Brief by Central Staff
Outdoors – March 1999 – Colorado Central Magazine
A back-country avalanche killed three Western State College students on February 6 near Cumberland Pass.
The three — Andrew P. Vork, Casey James McKenny, and Matthew Allen Noddin — were part of a party of six people on an outing that combined skiing, snowboarding, and snowmobiling.
They had been following all the precautions, according to Joel Karinen, one of the survivors: they carried beacons and shovels, and had tested the snowpack that morning for avalanche danger.
The slide struck after a snowmobile got stuck in the deep powder. The three who died were attempting to free it, and because they had taken off their skis, they were unable to get away from the slide.
Using the beacons and receivers they carried, other members of the party were able to dig out the victims, who were under four to five feet of snow. But they were dead by the time they were reached.

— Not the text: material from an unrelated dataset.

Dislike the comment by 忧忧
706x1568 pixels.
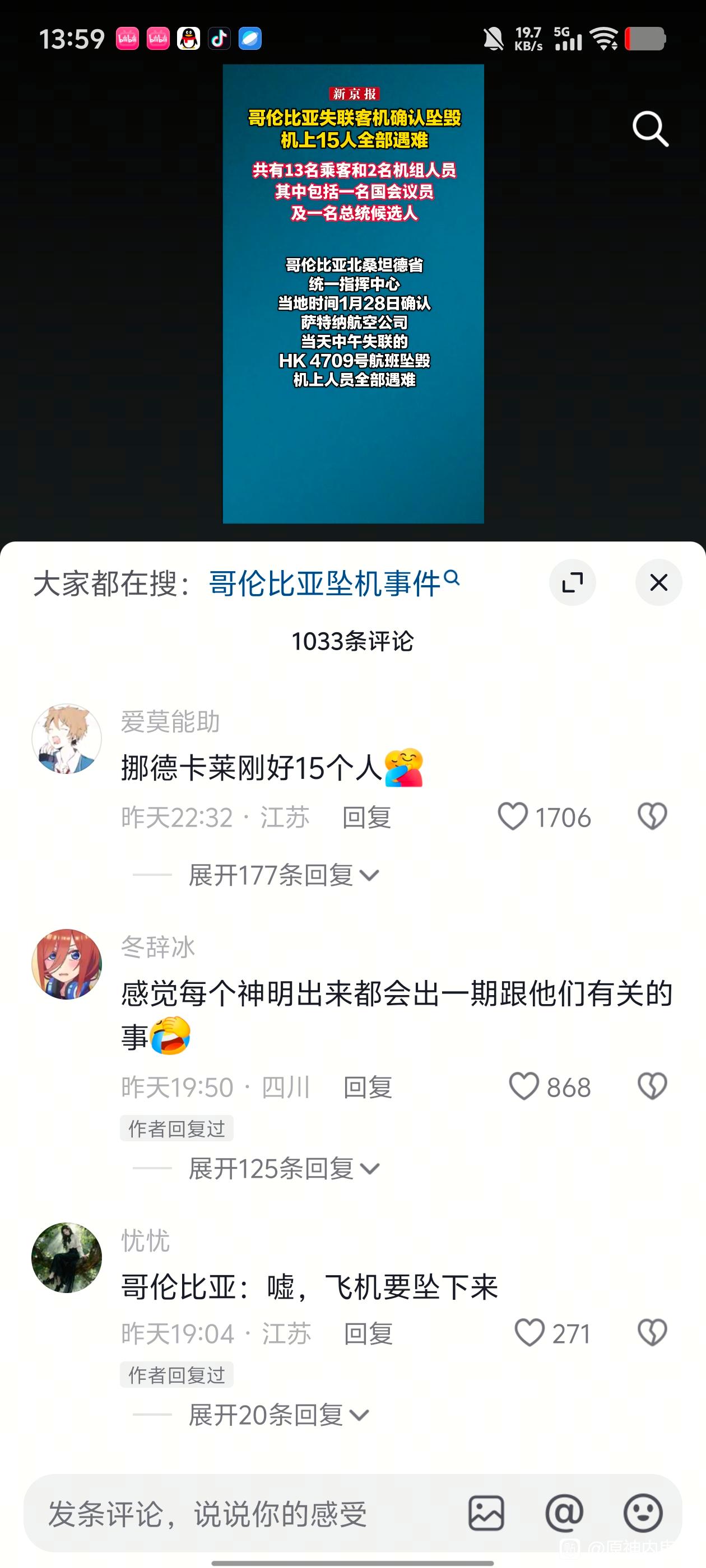(652, 1332)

This tragedy illustrates one of those cruel ironies: It’s the experts who often get into the most trouble.
In other words, people of normal outdoor abilities wouldn’t ever reach the Death Zone on Mt. Everest, let alone succumb to its dangers. Only very strong swimmers tackle the English Channel, which isn’t a danger to people who stay out of the water because they can’t swim. Only the best balloonists try to float around the world.
This realization hit home about a dozen years ago with the death of an old college friend, Tim McClure, who grew up in Center and attended the University of Northern Colorado when we did.
He settled in Breckenridge, and was such a skilled back-country skier that he headed the county’s search and rescue team. And one day in late November, he and a companion were killed by an avalanche on Mt. Guyot.